The majority of patients were treated according to COG protocols: AHOD0331 (n=20), AHOD0831 (n=3), or were enrolled on AHOD1331 (n=13). The majority of patients received combinations of ABVE-PC (n=34), ABVD (n=15), or BEACOPP (n=9) based regimens. One intermediate risk patient progressed at the end of treatment PET after 4 cycles of ABCE-PC and 2 cycles of DECA, and was treated with brentuximab and autologous stem cell transplant (ASCT) 3 months prior to proton RT. One high risk patient had rapid early response in lymph nodes and neck but slow response in her mediastinum after 5 cycles of ABVE-PC, and was subsequently treated with brentuximab and bendamustine for 4 cycles then bendamustine maintenance prior to consolidative RT. The relapsed/refractory patient was treated with 4 cycles of ABVD, then rituximab with 2 cycles of ifosfamide and vinorelbine.
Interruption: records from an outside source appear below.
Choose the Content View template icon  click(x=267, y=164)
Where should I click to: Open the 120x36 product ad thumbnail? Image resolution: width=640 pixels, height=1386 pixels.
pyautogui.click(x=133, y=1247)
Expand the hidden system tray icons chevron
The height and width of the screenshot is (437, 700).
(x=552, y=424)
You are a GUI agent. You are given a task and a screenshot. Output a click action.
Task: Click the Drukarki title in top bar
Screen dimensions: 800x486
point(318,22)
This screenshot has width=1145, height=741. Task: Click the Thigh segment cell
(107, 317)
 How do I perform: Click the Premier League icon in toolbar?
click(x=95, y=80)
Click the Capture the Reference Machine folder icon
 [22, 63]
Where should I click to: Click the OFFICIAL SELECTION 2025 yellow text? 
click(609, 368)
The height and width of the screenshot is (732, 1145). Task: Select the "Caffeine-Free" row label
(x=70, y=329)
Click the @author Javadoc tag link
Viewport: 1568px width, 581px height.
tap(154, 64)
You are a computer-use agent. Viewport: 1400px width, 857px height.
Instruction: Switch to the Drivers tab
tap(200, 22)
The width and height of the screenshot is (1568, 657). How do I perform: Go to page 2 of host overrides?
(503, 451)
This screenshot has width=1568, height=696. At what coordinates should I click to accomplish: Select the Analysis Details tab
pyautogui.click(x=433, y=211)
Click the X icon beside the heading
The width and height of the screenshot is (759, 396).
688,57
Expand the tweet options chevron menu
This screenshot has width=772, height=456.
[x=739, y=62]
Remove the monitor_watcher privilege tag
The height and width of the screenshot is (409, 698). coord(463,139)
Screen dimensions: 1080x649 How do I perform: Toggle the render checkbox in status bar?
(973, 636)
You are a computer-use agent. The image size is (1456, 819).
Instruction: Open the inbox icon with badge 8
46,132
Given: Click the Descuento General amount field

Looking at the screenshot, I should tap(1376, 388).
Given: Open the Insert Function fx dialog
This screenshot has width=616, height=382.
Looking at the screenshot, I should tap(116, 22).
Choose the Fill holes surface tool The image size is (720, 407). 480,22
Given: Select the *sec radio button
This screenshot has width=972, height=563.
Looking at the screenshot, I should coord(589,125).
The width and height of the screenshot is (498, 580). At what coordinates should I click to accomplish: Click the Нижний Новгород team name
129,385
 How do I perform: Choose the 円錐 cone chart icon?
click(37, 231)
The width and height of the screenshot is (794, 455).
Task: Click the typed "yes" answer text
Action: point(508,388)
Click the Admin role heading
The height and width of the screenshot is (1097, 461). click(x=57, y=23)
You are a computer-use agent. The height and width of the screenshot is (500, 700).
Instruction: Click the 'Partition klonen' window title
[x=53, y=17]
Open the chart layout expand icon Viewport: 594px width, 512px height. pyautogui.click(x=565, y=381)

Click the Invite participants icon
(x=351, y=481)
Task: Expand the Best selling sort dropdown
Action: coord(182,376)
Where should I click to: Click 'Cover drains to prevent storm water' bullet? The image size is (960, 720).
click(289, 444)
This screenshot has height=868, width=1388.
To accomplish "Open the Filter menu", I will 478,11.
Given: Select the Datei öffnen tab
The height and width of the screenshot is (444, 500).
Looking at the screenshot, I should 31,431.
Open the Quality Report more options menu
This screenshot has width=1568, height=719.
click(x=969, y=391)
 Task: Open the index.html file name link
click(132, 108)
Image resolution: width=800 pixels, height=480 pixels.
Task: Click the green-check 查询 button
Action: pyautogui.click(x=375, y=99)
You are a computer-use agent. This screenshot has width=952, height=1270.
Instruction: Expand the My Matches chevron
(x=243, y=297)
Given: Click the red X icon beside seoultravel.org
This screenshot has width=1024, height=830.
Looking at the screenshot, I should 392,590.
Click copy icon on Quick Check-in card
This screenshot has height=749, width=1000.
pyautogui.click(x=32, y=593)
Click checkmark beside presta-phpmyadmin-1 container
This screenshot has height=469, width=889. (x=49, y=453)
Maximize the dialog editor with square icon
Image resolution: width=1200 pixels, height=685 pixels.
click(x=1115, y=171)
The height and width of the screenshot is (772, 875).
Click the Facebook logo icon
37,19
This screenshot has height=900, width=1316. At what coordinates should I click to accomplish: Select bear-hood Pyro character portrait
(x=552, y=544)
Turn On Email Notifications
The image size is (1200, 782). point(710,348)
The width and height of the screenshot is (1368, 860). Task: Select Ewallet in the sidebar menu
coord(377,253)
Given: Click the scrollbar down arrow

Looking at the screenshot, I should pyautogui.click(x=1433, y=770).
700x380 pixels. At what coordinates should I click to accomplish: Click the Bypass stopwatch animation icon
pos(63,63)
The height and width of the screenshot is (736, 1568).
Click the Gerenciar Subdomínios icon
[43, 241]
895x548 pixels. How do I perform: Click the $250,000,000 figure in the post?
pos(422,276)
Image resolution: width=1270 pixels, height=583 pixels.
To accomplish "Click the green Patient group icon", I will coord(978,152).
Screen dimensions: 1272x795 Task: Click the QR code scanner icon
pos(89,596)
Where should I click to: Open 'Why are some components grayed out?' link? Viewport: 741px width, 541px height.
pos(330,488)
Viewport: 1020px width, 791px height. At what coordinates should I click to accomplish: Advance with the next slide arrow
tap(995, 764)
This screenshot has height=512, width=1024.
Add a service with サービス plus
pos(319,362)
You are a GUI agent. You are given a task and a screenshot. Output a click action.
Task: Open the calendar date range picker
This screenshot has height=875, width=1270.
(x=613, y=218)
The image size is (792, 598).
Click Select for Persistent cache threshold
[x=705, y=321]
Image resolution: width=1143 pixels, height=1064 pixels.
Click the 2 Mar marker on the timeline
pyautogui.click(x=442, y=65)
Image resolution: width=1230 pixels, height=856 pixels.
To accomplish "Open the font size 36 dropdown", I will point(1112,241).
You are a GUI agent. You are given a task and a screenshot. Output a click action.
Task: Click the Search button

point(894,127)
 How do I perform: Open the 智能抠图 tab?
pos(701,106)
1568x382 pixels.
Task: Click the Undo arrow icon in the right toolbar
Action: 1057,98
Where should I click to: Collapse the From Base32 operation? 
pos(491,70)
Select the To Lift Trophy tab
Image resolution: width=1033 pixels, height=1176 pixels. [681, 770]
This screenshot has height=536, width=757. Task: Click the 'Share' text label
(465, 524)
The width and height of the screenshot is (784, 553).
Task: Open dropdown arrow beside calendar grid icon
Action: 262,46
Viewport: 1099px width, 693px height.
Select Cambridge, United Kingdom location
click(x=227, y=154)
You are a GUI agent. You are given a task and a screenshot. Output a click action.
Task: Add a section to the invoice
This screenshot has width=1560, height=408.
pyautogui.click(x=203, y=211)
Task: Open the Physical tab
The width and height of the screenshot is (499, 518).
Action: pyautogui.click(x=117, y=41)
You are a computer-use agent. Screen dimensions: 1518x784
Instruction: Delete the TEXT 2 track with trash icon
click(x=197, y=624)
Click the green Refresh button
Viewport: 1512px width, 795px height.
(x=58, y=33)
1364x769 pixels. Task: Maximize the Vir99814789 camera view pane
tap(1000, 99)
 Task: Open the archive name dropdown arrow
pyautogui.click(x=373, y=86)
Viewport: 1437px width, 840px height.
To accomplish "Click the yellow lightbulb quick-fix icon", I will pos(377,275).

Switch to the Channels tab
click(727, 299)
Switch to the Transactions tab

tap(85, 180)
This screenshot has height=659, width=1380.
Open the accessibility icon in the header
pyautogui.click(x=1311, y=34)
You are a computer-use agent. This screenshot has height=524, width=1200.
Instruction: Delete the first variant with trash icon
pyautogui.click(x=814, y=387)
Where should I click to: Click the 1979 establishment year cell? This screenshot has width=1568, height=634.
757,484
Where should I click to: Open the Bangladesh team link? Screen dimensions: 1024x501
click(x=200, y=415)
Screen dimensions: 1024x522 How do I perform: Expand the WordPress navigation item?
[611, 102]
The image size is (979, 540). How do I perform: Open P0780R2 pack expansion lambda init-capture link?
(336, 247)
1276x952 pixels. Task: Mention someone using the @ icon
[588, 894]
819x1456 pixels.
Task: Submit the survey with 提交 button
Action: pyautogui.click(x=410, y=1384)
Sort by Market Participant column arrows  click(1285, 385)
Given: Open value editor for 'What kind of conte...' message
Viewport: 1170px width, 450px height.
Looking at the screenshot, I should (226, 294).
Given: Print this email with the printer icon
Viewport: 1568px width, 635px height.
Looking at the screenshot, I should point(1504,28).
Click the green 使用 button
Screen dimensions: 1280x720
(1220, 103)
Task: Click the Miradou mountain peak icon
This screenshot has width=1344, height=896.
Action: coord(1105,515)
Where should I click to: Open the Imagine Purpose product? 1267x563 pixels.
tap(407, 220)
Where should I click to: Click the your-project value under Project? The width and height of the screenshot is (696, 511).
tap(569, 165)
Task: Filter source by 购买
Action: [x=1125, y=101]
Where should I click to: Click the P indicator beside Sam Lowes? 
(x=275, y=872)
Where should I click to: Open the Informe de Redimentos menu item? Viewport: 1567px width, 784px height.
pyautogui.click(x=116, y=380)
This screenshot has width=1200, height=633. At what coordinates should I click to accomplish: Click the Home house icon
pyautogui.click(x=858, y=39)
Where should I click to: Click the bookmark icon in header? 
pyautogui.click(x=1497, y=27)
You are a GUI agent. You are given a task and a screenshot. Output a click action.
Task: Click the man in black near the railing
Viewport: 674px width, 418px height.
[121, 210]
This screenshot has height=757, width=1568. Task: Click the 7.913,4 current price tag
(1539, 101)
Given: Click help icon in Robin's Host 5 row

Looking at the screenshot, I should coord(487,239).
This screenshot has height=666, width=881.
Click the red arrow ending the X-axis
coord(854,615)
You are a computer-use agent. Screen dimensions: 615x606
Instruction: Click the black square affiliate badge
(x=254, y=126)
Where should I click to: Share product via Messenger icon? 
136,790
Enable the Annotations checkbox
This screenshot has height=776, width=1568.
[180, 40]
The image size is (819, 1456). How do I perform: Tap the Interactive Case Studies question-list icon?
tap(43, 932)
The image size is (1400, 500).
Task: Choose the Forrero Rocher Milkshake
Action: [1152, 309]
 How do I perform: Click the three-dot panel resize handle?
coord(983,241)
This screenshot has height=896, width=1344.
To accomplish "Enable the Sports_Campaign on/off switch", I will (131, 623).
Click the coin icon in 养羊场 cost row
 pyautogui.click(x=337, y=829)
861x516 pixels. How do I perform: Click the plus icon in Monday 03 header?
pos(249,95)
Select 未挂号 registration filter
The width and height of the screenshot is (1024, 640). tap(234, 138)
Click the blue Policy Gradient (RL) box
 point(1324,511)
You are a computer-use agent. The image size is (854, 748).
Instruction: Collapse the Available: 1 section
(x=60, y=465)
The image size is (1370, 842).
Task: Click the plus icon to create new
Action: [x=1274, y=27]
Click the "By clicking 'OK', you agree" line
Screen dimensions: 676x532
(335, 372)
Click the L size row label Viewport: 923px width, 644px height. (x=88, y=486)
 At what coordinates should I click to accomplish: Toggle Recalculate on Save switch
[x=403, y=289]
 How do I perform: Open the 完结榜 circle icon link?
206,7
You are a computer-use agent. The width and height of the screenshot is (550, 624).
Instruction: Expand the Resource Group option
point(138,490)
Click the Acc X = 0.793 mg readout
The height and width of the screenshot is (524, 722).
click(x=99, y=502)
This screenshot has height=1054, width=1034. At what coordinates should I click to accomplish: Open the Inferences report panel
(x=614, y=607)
Most patients (35, 70%) were treated with uniform scanning and the others (15, 30%) were treated with PBS technique. Nearly all patients (47, 94%) were treated to the mediastinum, with many (40, 80%) also treated to an additional site, including neck (n=34), axilla (n=5), spleen (n=4), and abdomen (n=2). Three patients were treated to non-mediastinal sites: one to the left neck for recurrent disease, one to the left anterior ribs, and one to two sites in the thoracic spine (T1-T2, T8-T9). Median prescribed dose was 21.6 Gy (RBE) (range 21–36). Fourteen (28%) patients received a boost. Only one patient had received prior radiation: 8.5 months prior to PT, a male patient presented with a large pericardial effusion causing hemodynamic instability and ICU admission, and emergently received 9 Gy photons delivered in 3 fractions with conventional anterior/posterior radiation at an outside hospital; this photon course was not counted in the dosimetric parameters described below.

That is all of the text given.